聖火到着

 肺炎については呑気な発言を繰り返してきた私であるが、イタリアやイランのニュースを見ていると驚く。特に、テレビでイタリアの教会内にずらりと棺が並んでるのを見た時には、いかにも「伝染病」というものの力を見せつけられた気がして、背筋が冷たくなった。イタリアやスペイン、イランで、中国以上の率で感染と重篤化、死亡が増えているとなれば、それはイタリア人、スペイン人、イラン人の遺伝的特性に原因があるのではないか?と想像してしまう。
 それはともかく、今日は強い風の吹くなか、父の墓参りに行った。
 朝起きたら、眼下に見える南浜復興祈念公園にパトカーが停まっている。そう言えば、今日は東京オリンピックの聖火が到着する日だ、と思い出した。それにしても、ずいぶん早くから警察というのは来るものだな、と驚いた。仙台市近郊に住む老母を訪ね、一緒に墓参りをするのを、今日と約束したのは失敗だった。今日は一日、我が家から人の動きを観察していたら面白いだろう、と思った。
 アテネから来る飛行機は、我が家から車で15分の所にある航空自衛隊松島基地に着陸し、それに合わせて到着式が行われることになっていた。実は、私の息子も、小学校内での抽選に勝って、その式に参列することになっていた。吉田沙保里野村忠宏サンドウィッチマンを間近に見られるとあって、息子はずいぶん楽しみにしていた。ところが、肺炎騒ぎである。式は行うが、小学生や一般市民の参加はナシになってしまった。

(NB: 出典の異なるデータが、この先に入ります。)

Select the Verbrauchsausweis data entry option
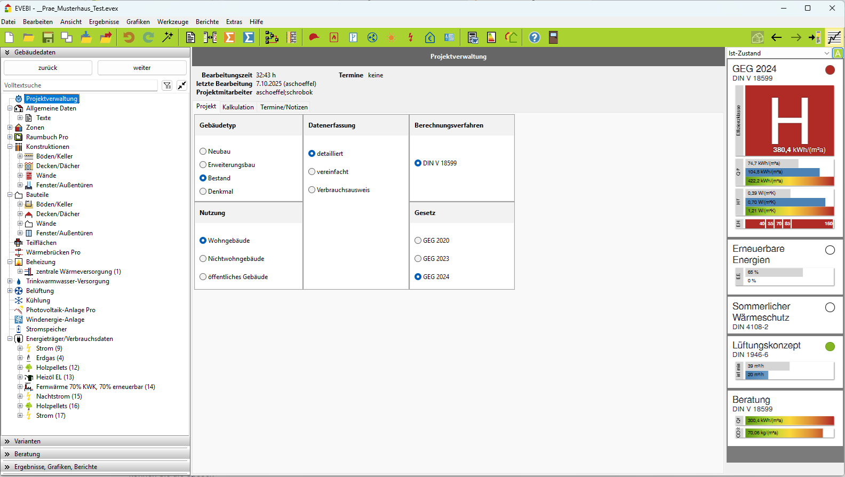 click(x=312, y=190)
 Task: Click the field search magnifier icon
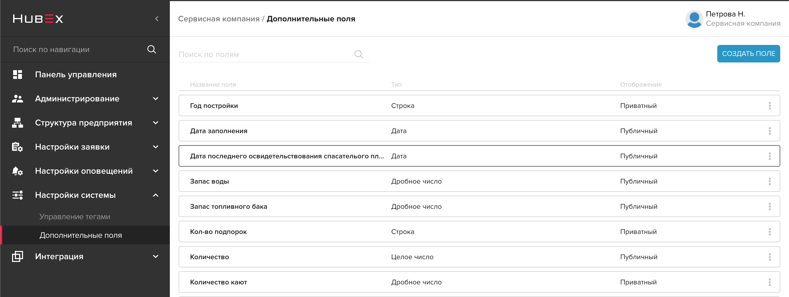click(x=359, y=54)

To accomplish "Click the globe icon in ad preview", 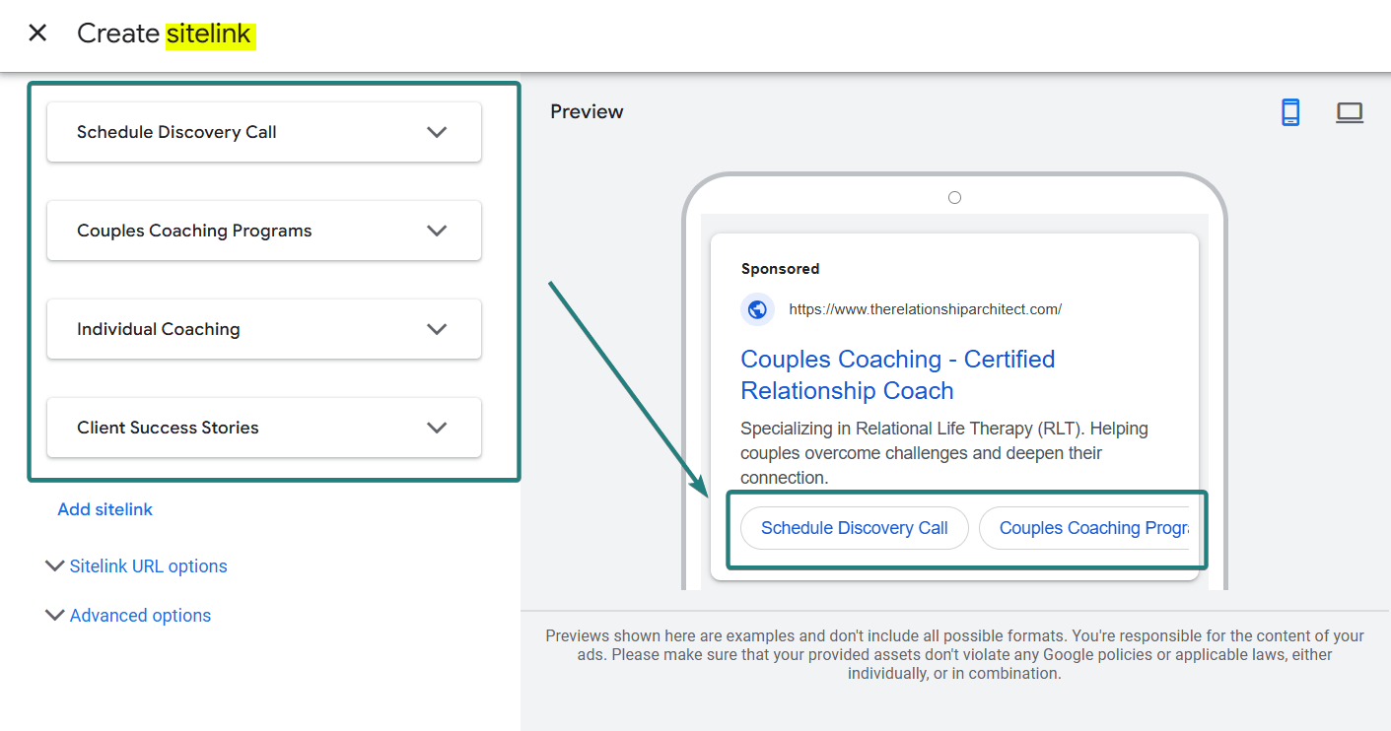I will click(757, 309).
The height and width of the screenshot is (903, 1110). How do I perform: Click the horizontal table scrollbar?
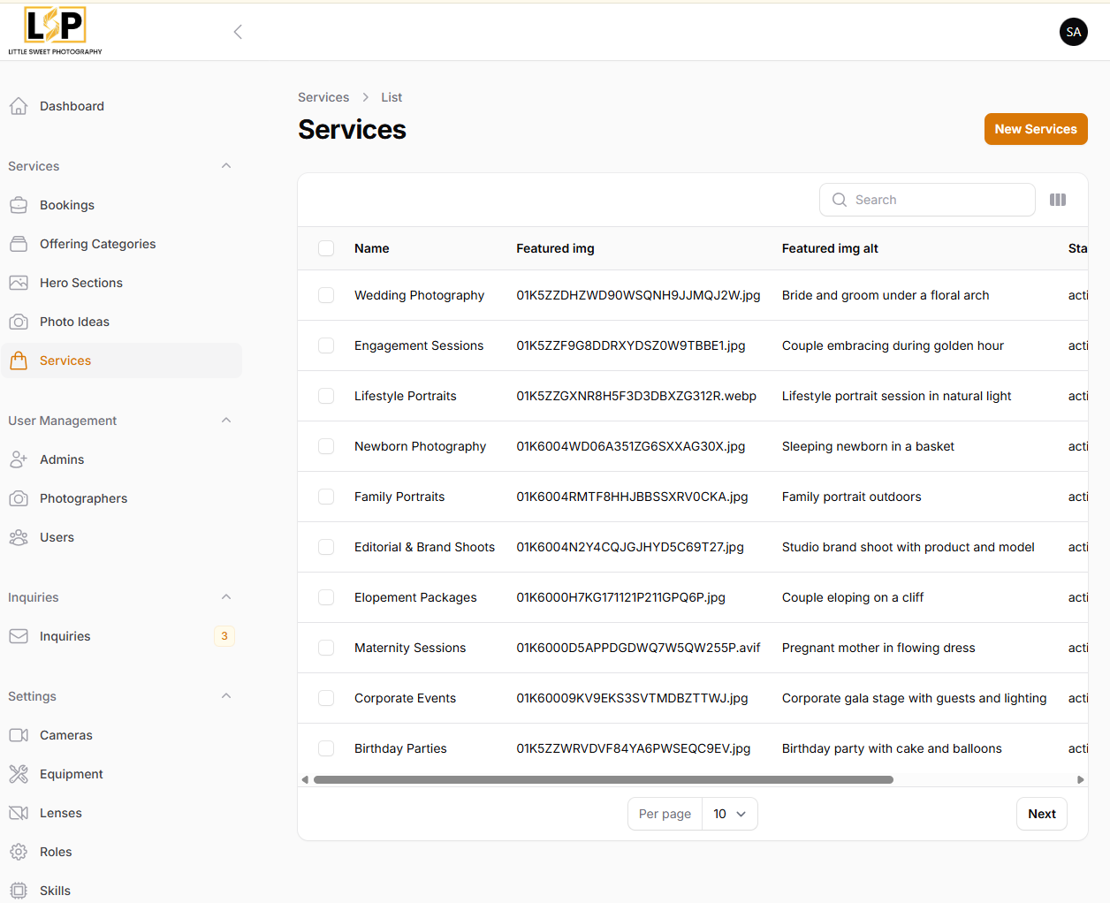tap(603, 779)
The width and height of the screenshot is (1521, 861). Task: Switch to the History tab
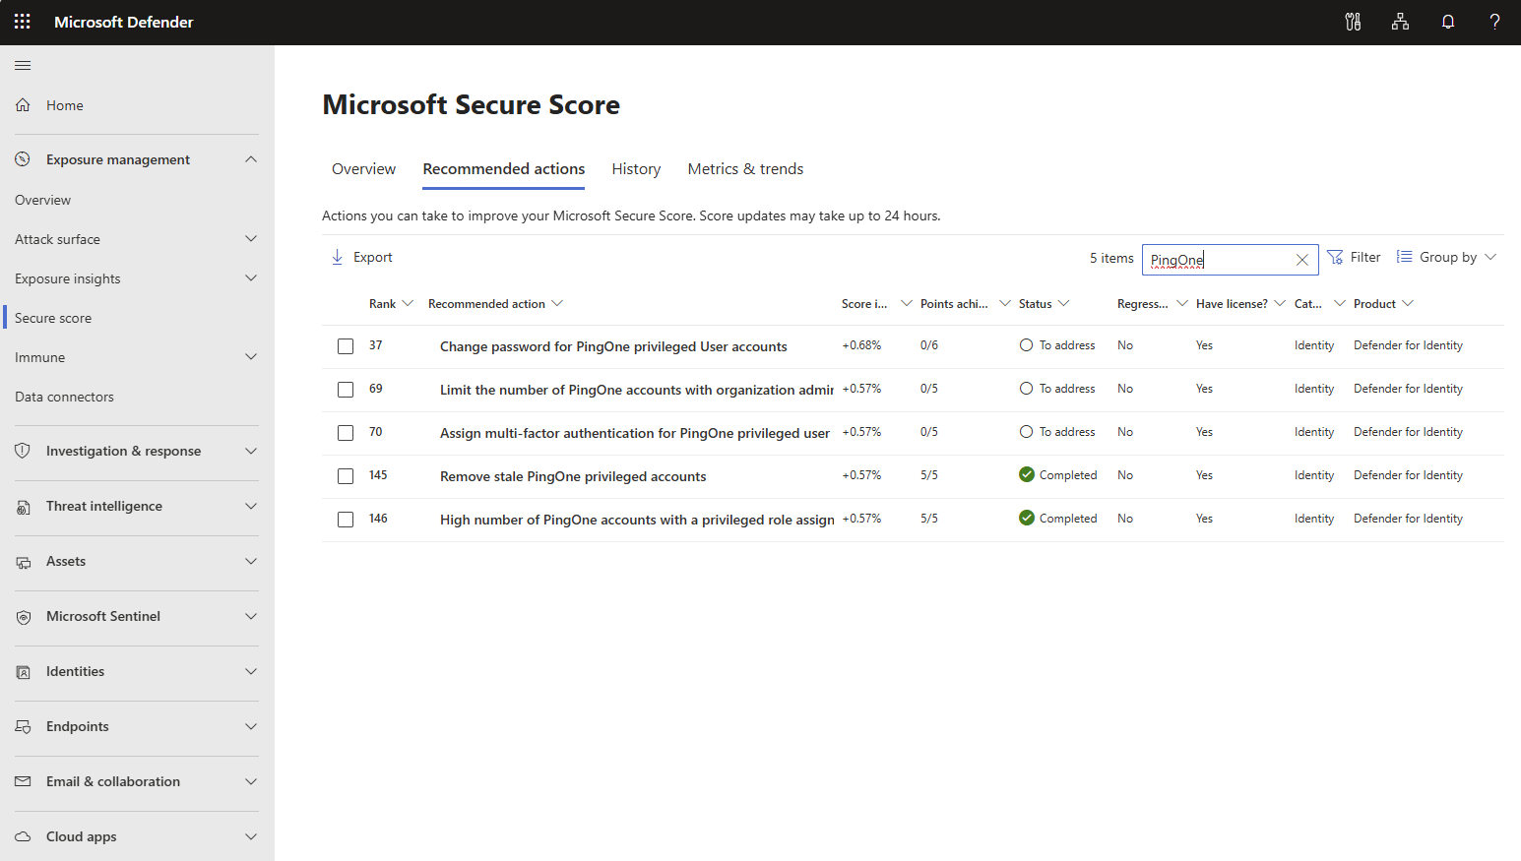tap(636, 169)
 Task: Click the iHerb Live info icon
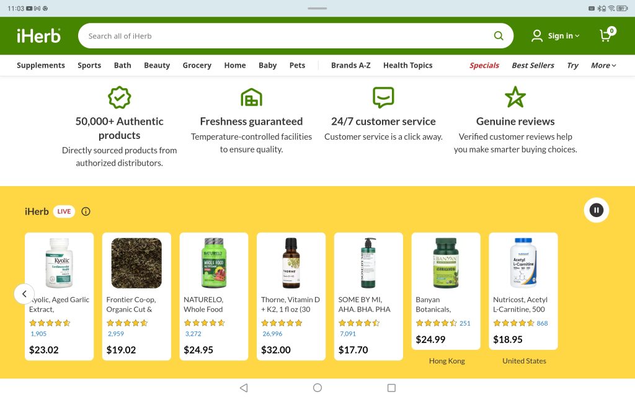coord(86,212)
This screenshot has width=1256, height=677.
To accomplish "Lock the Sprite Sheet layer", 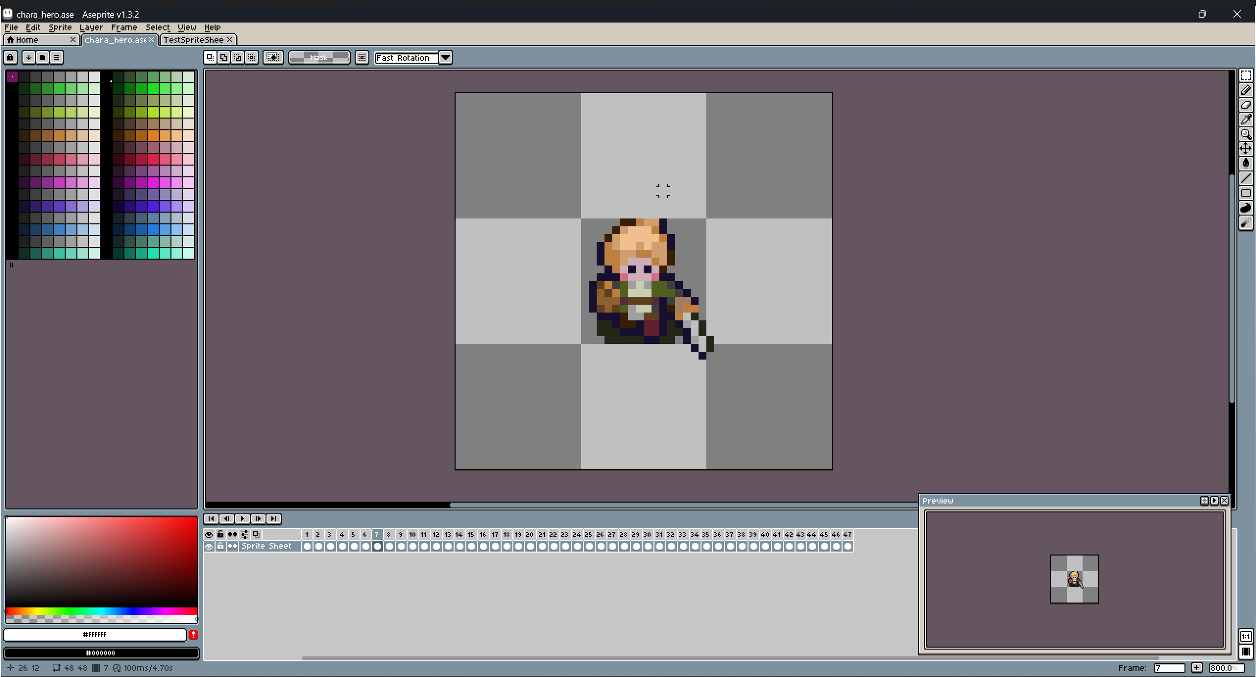I will click(221, 546).
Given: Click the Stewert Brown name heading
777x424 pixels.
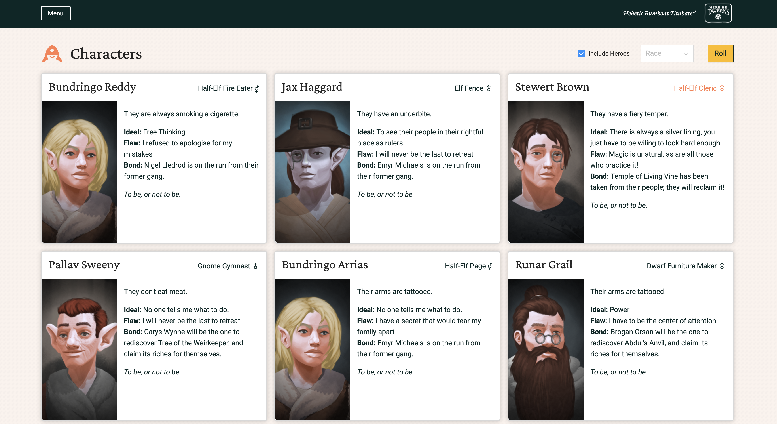Looking at the screenshot, I should 552,87.
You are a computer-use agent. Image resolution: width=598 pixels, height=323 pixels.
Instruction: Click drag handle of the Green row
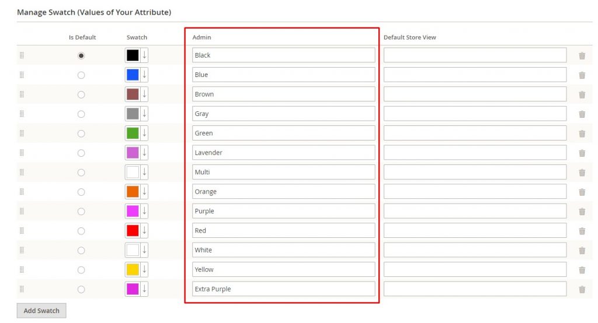[x=22, y=133]
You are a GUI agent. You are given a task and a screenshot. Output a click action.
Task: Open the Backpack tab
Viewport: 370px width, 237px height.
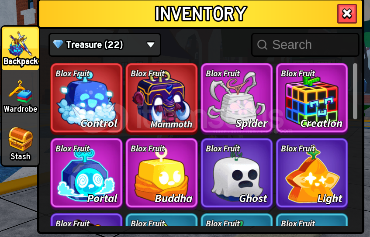click(x=21, y=48)
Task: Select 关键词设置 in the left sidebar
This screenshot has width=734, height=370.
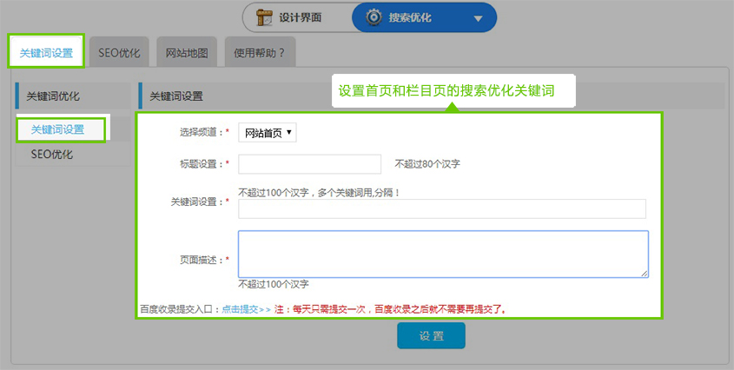Action: tap(58, 129)
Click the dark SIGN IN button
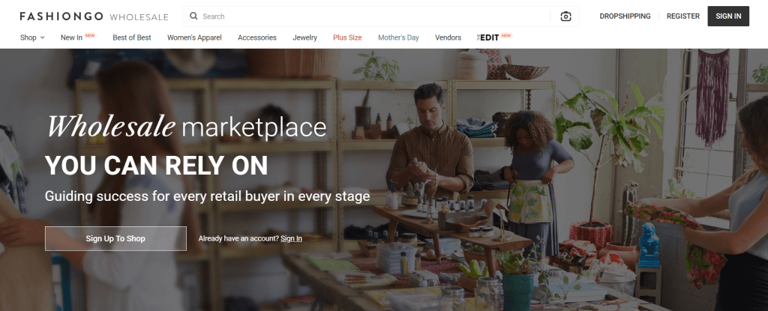Screen dimensions: 768x311 point(728,16)
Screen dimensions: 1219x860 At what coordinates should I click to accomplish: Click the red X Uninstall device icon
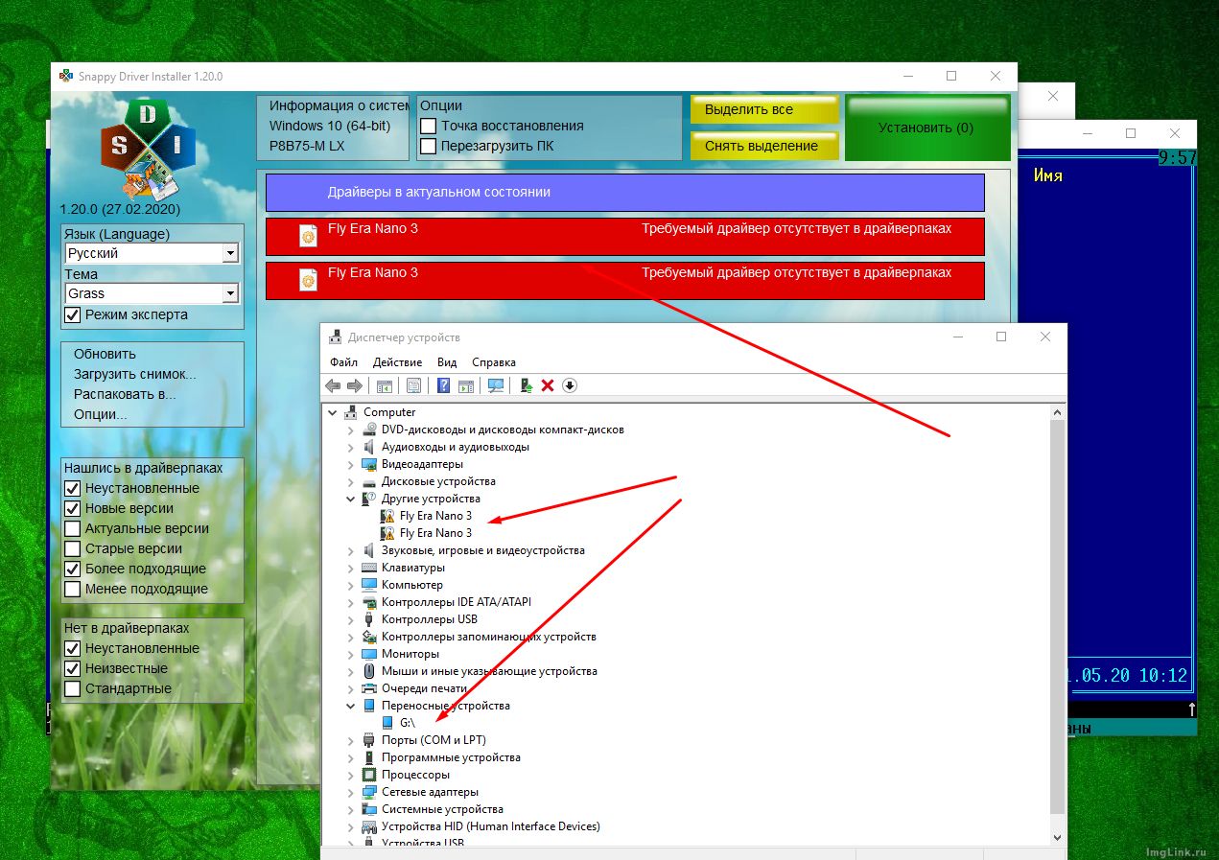(548, 385)
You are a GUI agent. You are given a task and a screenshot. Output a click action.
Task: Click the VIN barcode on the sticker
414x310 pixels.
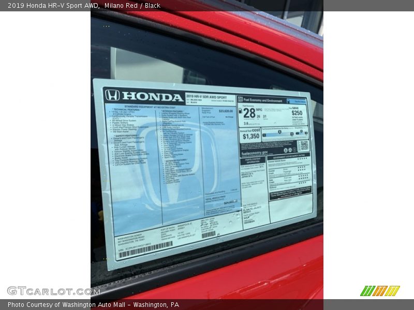point(145,250)
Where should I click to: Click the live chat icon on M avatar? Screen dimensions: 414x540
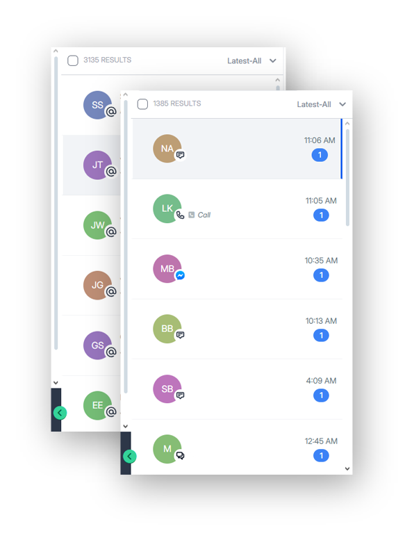[x=181, y=456]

 なにしろ、式典の規模が極端に小さくなってしまったので、我が家のすぐ下に聖火は展示(?)されるらしいが、私はまさか聖火を見るために多くの人が来るとは思っていなかった。だからなおさら、聖火到着の3時間以上前から警察が来ることが異様に思われたのだ。
 ところが、墓参のために子どもたちを車に乗せて三陸自動車道を南に走ると、北向きの車線が非常に混んでいる。鳴瀬・奥松島の料金所では渋滞さえ発生していた。え?これってまさか聖火見物の車じゃないよな・・・?しかし、外出自粛ムードの漂う今、これほどの車が動いている理由は他に考えられなかった。
 老母を連れて墓参りをしたり、買い物に付き合ったりして、帰宅したのは18時半頃のことである。これがまたびっくり仰天。自宅に近づいたところで、渋滞に巻き込まれたのである。しかも、なかなか車が進まないほどの重度の渋滞だ。どうやら、車は皆、南浜復興祈念公園の「がんばろう石巻」看板を目指しているらしい。聖火は到着したのだろうが、2日ばかり展示してあるはずだし、イベント自粛の折、何かをやっていることもないだろうし、どうしてこんなに車が集まるのだろう?近隣住民にとって迷惑極まりないことだ、と思った。
 帰宅すると、留守番だった妻が、慌てた様子で玄関に出てきた。聖火は2日間展示されると思っていたが、「2日間」というのは、宮城県に2日であって、石巻には今日の19時までしか展示されないらしいのだ、見に行こう、と言う。
 私は、オリンピックに関して、一流選手の技を見ることができることには価値があると思っているが、「火」なんて、ギリシャで太陽光から採取しようが、我が家でマッチを擦ろうが同じだと思っている。だから、そんなものをわざわざ見たいなどとは思わない。だが、聖火を展示してある場所が、なにしろ我が家から徒歩5分くらいなので、まぁ、その程度の手間なら一度見ておくかと、家族で行ってみることにした。聖火撤収(仙台へ移動)のわずか15分前のことである。
 渋滞から想像はしていたのだが、たいへんな人出である。風が強く、「砂塵嵐」と言いたいほどの砂埃の舞う中、多くの人が足早に聖火を目指していた。こんなことが今日一日中続いていたのか、このために数百台、数千台、いやいや、もしかするとそれ以上の車が石油を燃やして遠くからやって来たのかと思うと、人々の暇と無駄とにめまいを感じるほどである。オリンピックというイベント自体も含めて、資源浪費の上に成り立つ間違った豊かさの中で、みんなが暇を持て余し、イベントを求めているだけなのだな。
 聖火は見た。やはりただの火だった。人々は一様にスマホで写真を撮っていた。私には、それも異様な光景に見えた。